Les Etats-Unis apparaissent en filigrane dans de nombreuses contributions de ce Politica Exterior. Comme par exemple dans les articles traitant du pouvoir, de ses limites et des conséquence du déséquilibre de sa distribution dans le monde. Ils sont également présents dans les contributions sur l'Irak, ou encore dans celles traitant de la guerre contre la terreur et son impact sur les droits de l'homme, de la volonté d'hégémonie, ou encore des armes de destruction massive et des mensonges à leur sujet. D'autres contributions portent sur l'Europe et ses institutions.

***Economia Exterior. Estudios de Politica Exterior SA (6 Padilla. E-28006 Madrid. Tél.: (34-91) 4312628 - fax: 5777252 - Courriel: revista@politicaexterior.com). 2003/2004, n° 27, 166 p. 13 euros. Abonnement: 66,50 euros.

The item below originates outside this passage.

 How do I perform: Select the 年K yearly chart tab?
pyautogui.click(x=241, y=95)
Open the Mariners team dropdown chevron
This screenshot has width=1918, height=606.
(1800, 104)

La revue fait le point sur la situation du Brésil, modèle de démocratie solide et fonctionnelle pour l'Amérique latine, après une année de présidence de Luiz Inácio « Lula » da Silva. Pour ce faire, les auteurs analysent la place du pays au sein de l'Amérique latine, ses rapports avec l'Espagne, mais également ses performances économiques et sa structure sociale après les réformes de 2003.

***Les nouvelles du GRIP. Groupe de Recherche et d'Information sur la Paix et la sécurité (33 rue Van Hoorde, B-1030 Bruxelles. Tél.: (32-2) 2418420 - fax: 2451933 - Internet: http://www.grip.org - Courriel: admi@grip.org). 4e trimestre 2003, n° 30, 8p..

Bernard Adam, directeur du GRIP, plaide pour que l'Europe ne devienne pas une puissance militaire, ou plutôt militariste. Partant de la préparation d'un « concept stratégique» pour l'Union européenne dont a été chargé Javier Solana et des demandes de renforcement des moyens militaires par certains, Bernard Adam insiste sur le double rôle des capacités militaires. Leur première fonction est d'assurer la défense de l'UE, et dans cette optique il faudra certes procéder à des restructurations afin d'adapter les forces européennes aux nouveaux risques et pour en réduire les coûts. Leur second rôle consiste en des missions extérieures, et là le GRIP rappelle que l'objectif de l'Europe est de devenir «une puissance tranquille » et non un « empire ». Il s'agit d'agir en priorité sur les causes profondes des tensions et d'utiliser d'abord tous les outils non militaires dont l'Europe s'est dotée.